Bioconductor / SparseArray

High-performance sparse data representation and manipulation in R
8 stars 2 forks source link

`nzwhich()` has integer overflow for a large `dgCMatrix` #16

Closed LTLA closed 2 months ago

LTLA commented 2 months ago
x <- Matrix::rsparsematrix(1e6, 1e6, 0.000001)
nzwhich(x, arr.ind=TRUE)
## Error in .Call2("C_Lindex2Mindex", Lindex, dim, use.names, PACKAGE = "S4Arrays") :
##   Lindex[2147] is NA
## In addition: Warning message:
## In x_nrow * seq_len(x_ncol) : NAs produced by integer overflow

By comparison, which(x != 0, arr.ind=TRUE) works as expected.

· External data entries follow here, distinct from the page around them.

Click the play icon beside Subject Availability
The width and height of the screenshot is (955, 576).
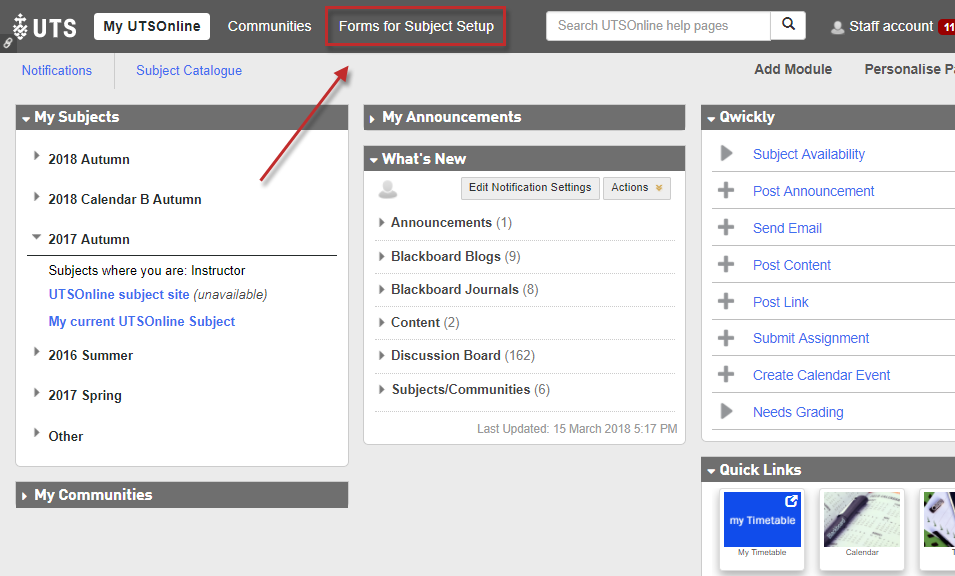pyautogui.click(x=727, y=154)
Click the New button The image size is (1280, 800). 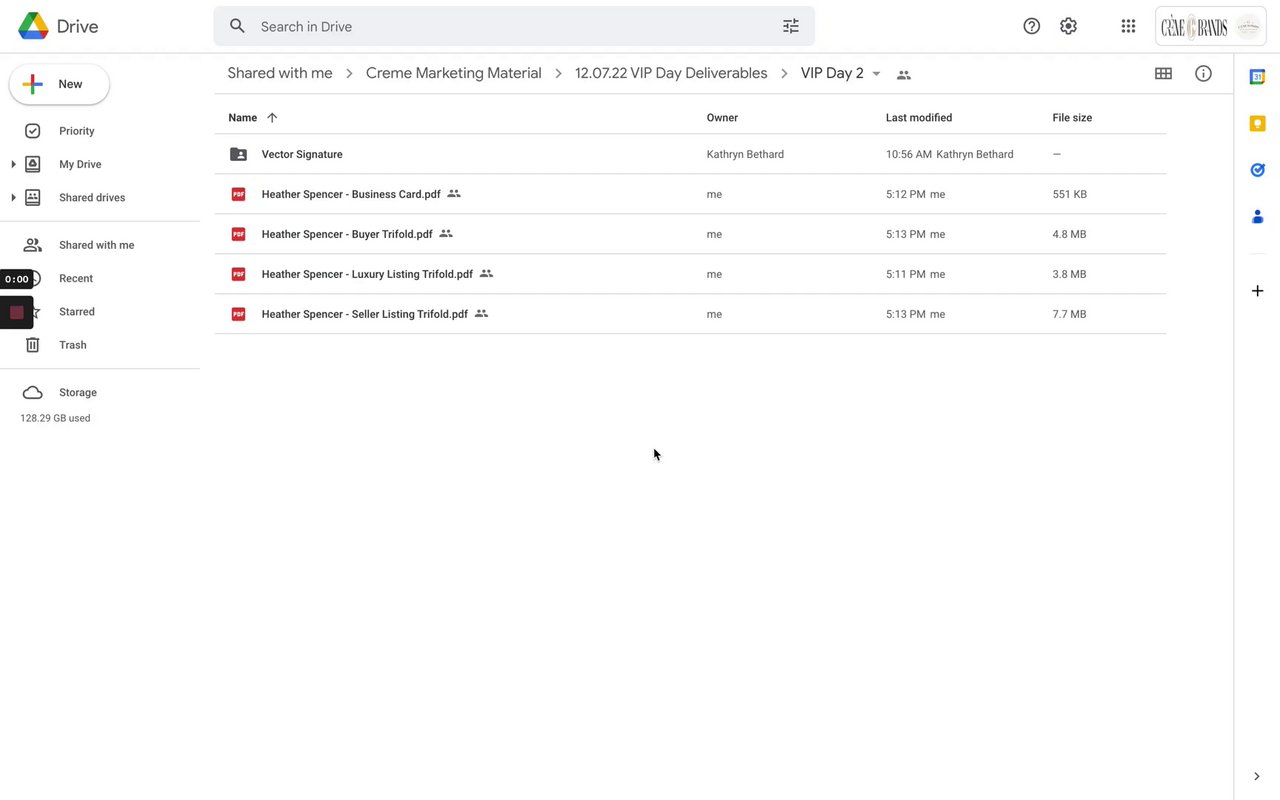pyautogui.click(x=59, y=85)

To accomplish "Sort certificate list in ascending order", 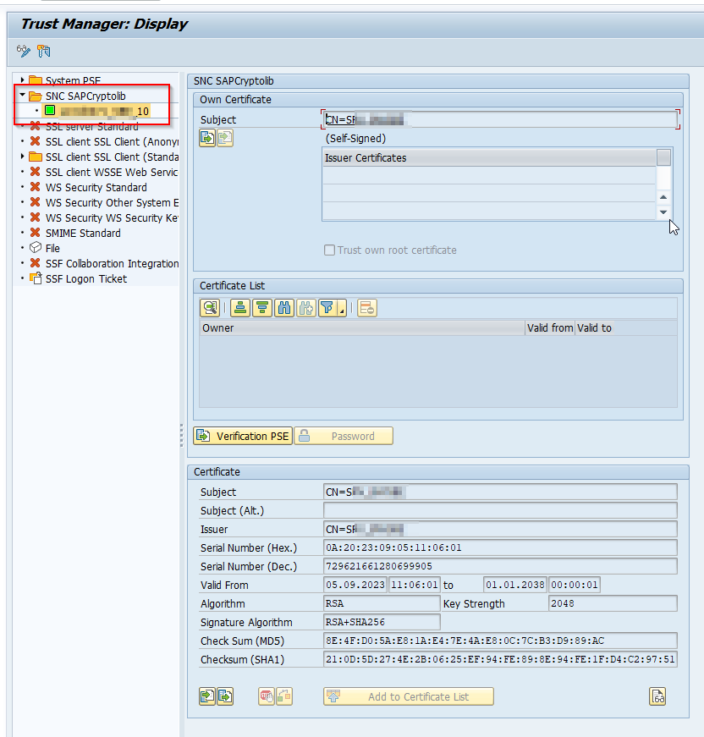I will coord(240,308).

Session information ``` R version 4.4.1 Patched (2024-06-20 r86796) Platform: aarch64-apple-darwin22.6.0 Running under: macOS Ventura 13.6.7 Matrix products: default BLAS: /Users/luna/Software/R/R-4-4-branch/lib/libRblas.dylib LAPACK: /Users/luna/Software/R/R-4-4-branch/lib/libRlapack.dylib; LAPACK version 3.12.0 locale: [1] en_US.UTF-8/en_US.UTF-8/en_US.UTF-8/C/en_US.UTF-8/en_US.UTF-8 time zone: America/Los_Angeles tzcode source: internal attached base packages: [1] stats4 stats graphics grDevices utils datasets methods [8] base other attached packages: [1] beachmat_2.21.3 SparseArray_1.5.17 S4Arrays_1.5.3 [4] IRanges_2.39.1 abind_1.4-5 S4Vectors_0.43.1 [7] MatrixGenerics_1.17.0 matrixStats_1.3.0 BiocGenerics_0.51.0 [10] Matrix_1.7-0 loaded via a namespace (and not attached): [1] zlibbioc_1.51.1 lattice_0.22-6 XVector_0.45.0 [4] grid_4.4.1 DelayedArray_0.31.6 compiler_4.4.1 [7] tools_4.4.1 Rcpp_1.0.12 crayon_1.5.3 ```
hpages commented 2 months ago

Thanks. Fixed in SparseArray 1.5.18.

By comparison, which(x != 0, arr.ind=TRUE) works as expected.

Not if x contains NAs. FWIW the default nzwhich() method does something like that:

> SparseArray:::default_nzwhich
function (x, arr.ind = FALSE) 
{
    if (!isTRUEorFALSE(arr.ind)) 
        stop(wmsg("'arr.ind' must be TRUE or FALSE"))
    zero <- vector(type(x), length = 1L)
    is_nonzero <- x != zero
    which(is_nonzero | is.na(is_nonzero), arr.ind = arr.ind, 
        useNames = FALSE)
}
<bytecode: 0x60cef6bfdaa0>
<environment: namespace:SparseArray>

However it's very inefficient on a big dg[C|R]Matrix object hence the dedicated methods for CsparseMatrix and RsparseMatrix objects.